>>>
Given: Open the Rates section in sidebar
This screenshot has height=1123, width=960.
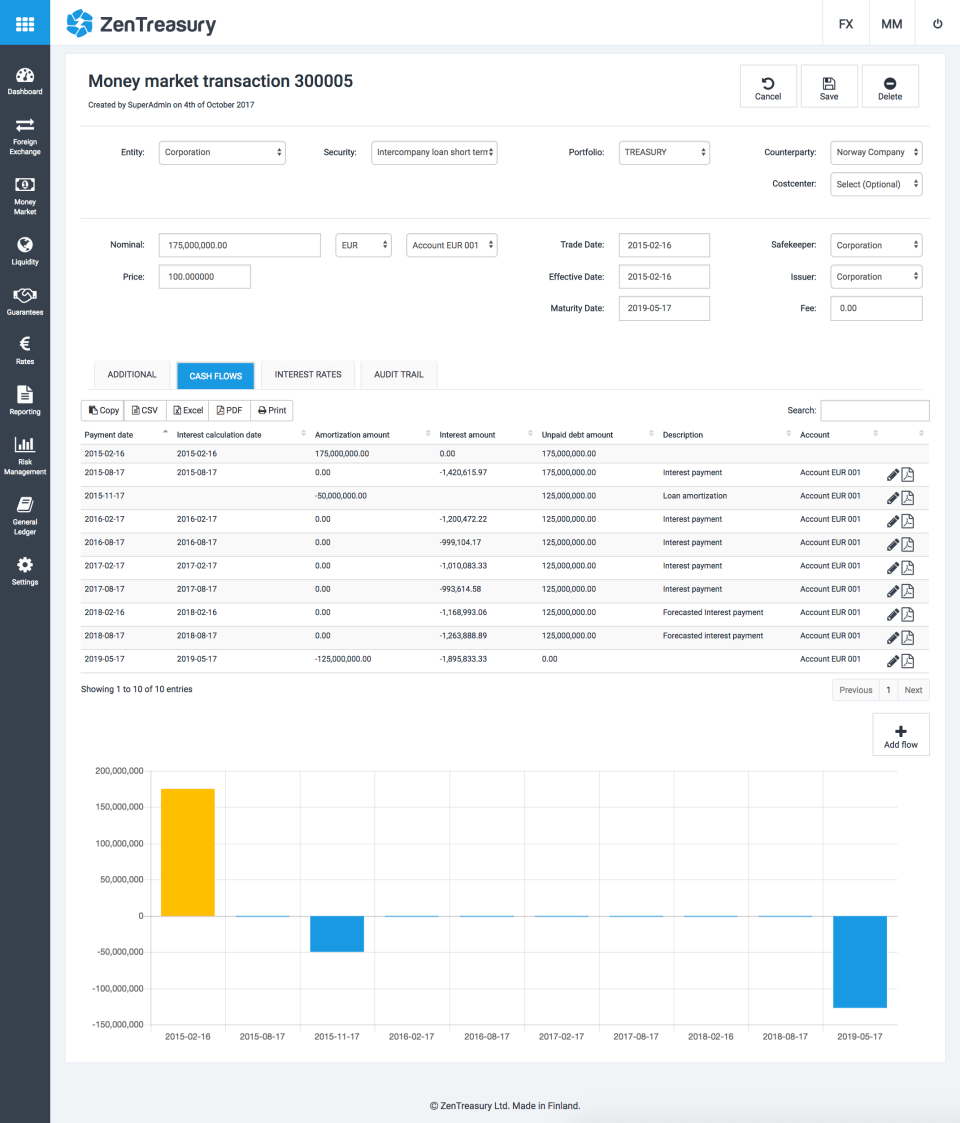Looking at the screenshot, I should (25, 350).
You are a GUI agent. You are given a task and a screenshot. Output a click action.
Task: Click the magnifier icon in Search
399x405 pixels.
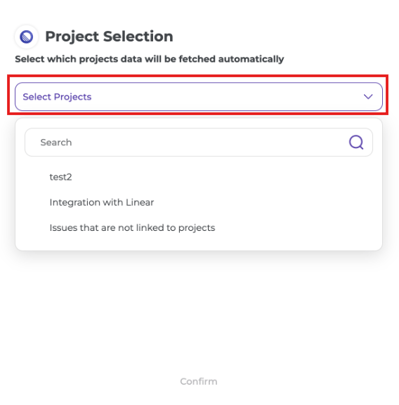tap(356, 142)
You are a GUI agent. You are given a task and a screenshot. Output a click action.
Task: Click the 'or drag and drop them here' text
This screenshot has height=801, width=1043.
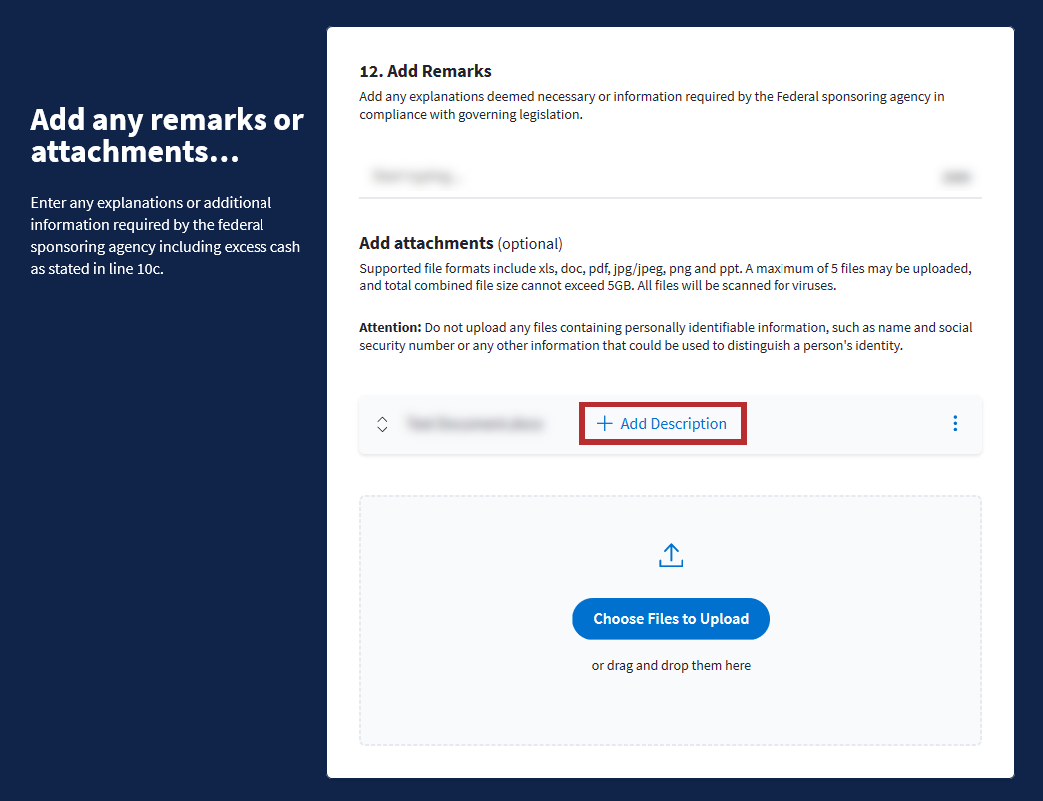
<<<
■ **Task objective**: Set down word for word, from the line that contains "Task: Click the magnifier icon in Search" to the end of the listing above, every line and no picture.

■ **Response area**:
Task: Click the magnifier icon in Search
399x405 pixels.
tap(356, 142)
You are a GUI agent. You are given a task and a screenshot. Output a click action.
Task: Click the 'or drag and drop them here' text
This screenshot has height=801, width=1043.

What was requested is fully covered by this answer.